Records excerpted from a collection
┏━━

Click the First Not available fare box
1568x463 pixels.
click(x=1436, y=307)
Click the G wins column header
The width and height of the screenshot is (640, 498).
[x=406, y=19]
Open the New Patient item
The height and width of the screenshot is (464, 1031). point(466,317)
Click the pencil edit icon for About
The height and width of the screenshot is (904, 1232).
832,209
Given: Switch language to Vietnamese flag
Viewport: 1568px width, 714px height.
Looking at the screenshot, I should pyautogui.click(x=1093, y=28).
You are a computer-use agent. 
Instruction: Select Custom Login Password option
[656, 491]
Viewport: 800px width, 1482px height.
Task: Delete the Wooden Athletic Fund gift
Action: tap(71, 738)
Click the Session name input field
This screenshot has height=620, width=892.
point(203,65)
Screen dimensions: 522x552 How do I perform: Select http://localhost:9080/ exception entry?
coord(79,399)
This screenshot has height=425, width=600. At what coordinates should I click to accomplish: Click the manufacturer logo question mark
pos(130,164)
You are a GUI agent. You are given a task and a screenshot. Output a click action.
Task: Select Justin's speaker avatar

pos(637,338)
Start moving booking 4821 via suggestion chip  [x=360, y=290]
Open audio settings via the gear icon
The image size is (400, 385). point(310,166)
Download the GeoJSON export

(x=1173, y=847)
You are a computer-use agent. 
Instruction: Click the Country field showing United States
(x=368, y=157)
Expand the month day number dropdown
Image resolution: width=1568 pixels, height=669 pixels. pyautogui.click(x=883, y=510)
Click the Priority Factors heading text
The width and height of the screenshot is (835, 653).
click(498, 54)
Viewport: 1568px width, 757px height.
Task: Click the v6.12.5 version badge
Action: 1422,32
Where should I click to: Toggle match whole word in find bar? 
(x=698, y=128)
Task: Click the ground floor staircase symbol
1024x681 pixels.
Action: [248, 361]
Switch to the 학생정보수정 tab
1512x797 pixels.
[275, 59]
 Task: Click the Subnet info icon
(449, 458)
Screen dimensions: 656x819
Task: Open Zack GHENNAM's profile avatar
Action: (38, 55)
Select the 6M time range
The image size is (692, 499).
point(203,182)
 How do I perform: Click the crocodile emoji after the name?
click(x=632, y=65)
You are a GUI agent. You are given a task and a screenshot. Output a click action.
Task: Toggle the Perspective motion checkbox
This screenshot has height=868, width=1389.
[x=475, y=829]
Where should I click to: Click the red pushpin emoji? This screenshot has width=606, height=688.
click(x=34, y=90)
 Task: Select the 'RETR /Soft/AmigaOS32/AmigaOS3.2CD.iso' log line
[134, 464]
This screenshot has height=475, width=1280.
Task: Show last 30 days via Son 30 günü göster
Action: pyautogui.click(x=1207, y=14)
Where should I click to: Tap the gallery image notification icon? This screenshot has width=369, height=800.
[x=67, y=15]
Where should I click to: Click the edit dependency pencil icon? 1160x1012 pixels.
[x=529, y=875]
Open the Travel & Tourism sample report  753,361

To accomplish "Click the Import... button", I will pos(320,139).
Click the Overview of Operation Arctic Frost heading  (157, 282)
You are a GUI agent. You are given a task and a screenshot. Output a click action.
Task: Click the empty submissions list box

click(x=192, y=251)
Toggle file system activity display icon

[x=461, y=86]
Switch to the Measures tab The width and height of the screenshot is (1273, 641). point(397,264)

┗━━

Which lines above contain the word "Switch"? List them.

_RESPONSE BOX_.
Given: Switch language to Vietnamese flag
Switch to the 학생정보수정 tab
Switch to the Measures tab The width and height of the screenshot is (1273, 641). point(397,264)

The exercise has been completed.